→ **Stated problem**:
Count how many lines in the data below contain the string "Objects", treating uppercase and lowercase letters as different. Reply with the number only.

→ **Records shown**:
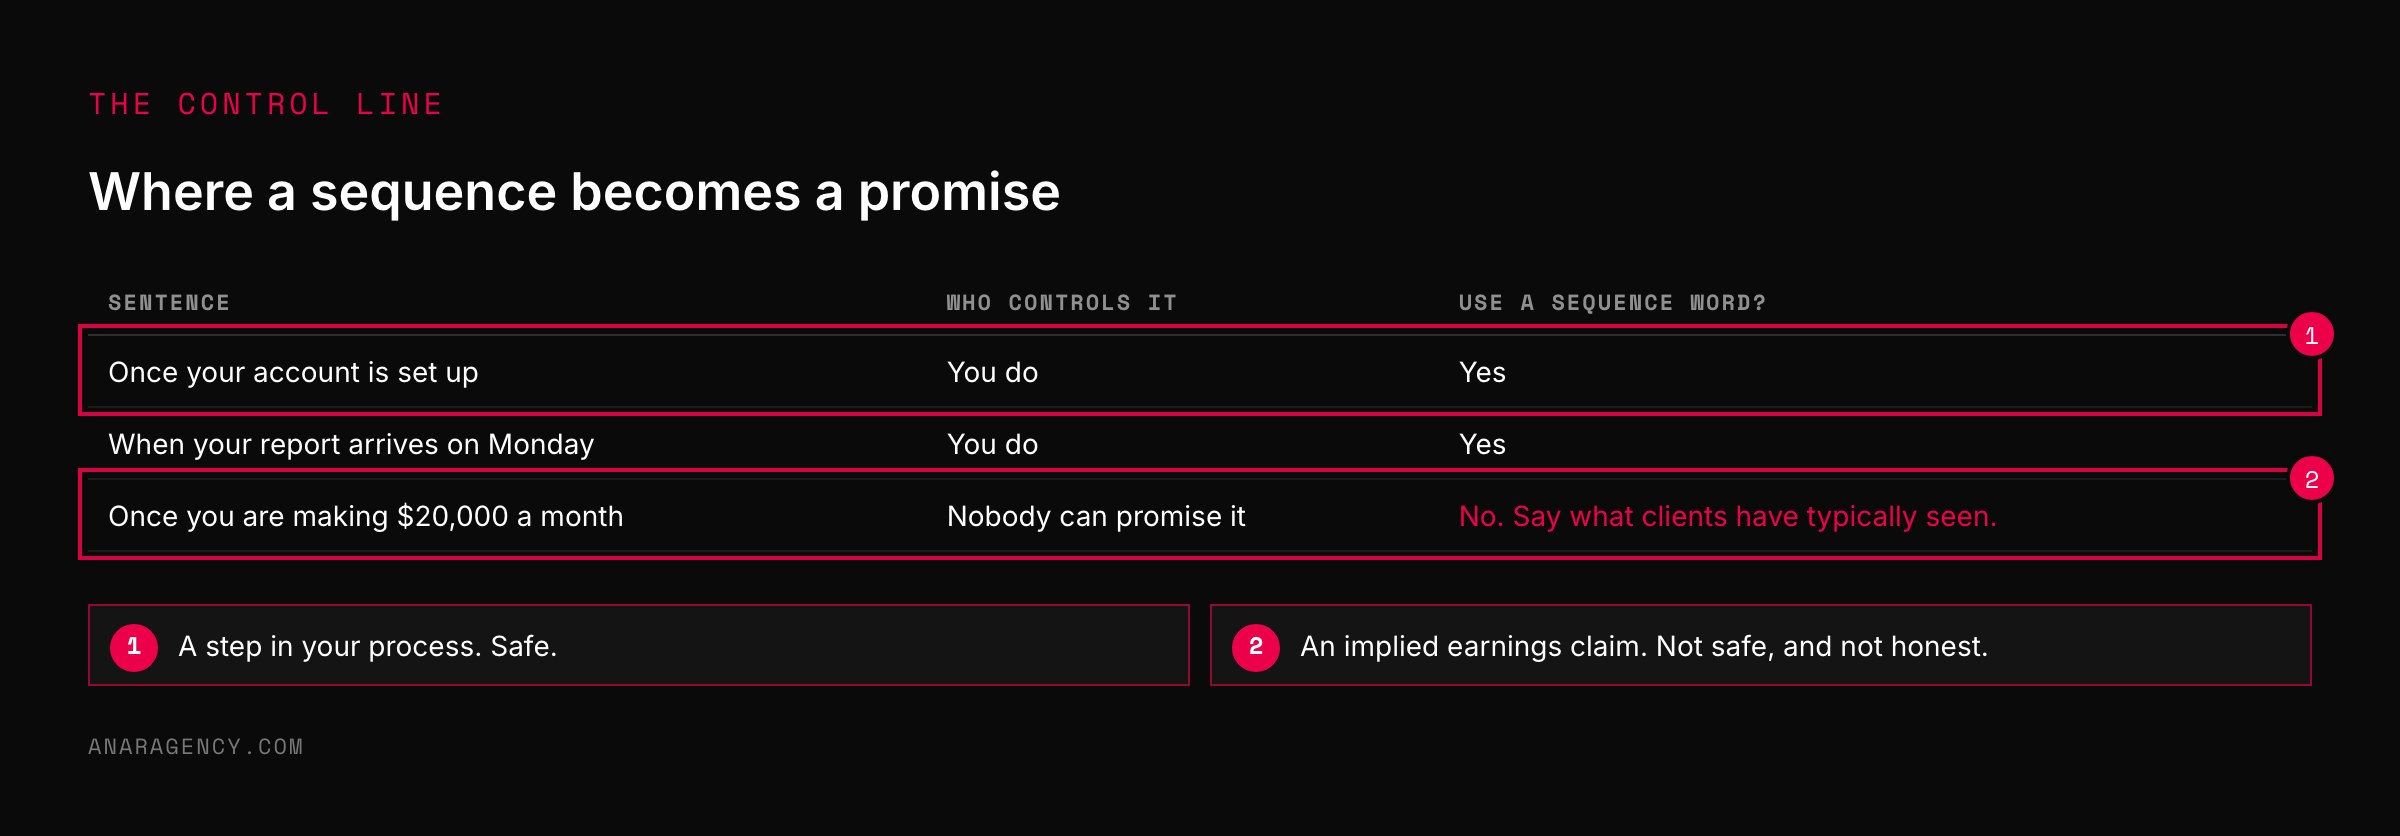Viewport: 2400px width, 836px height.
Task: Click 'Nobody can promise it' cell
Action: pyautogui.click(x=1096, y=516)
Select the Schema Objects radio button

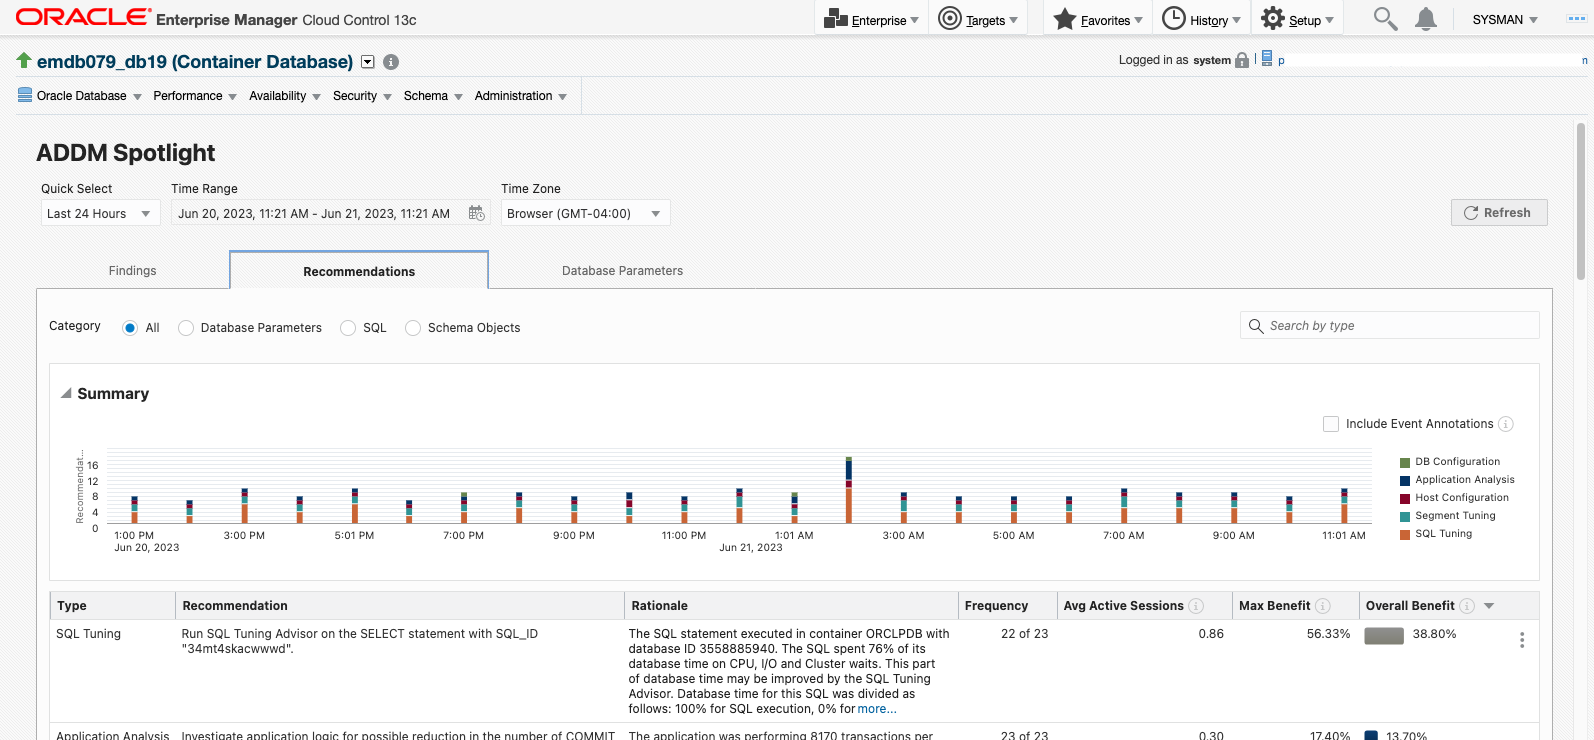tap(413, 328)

→ **Solution to this exercise**:
1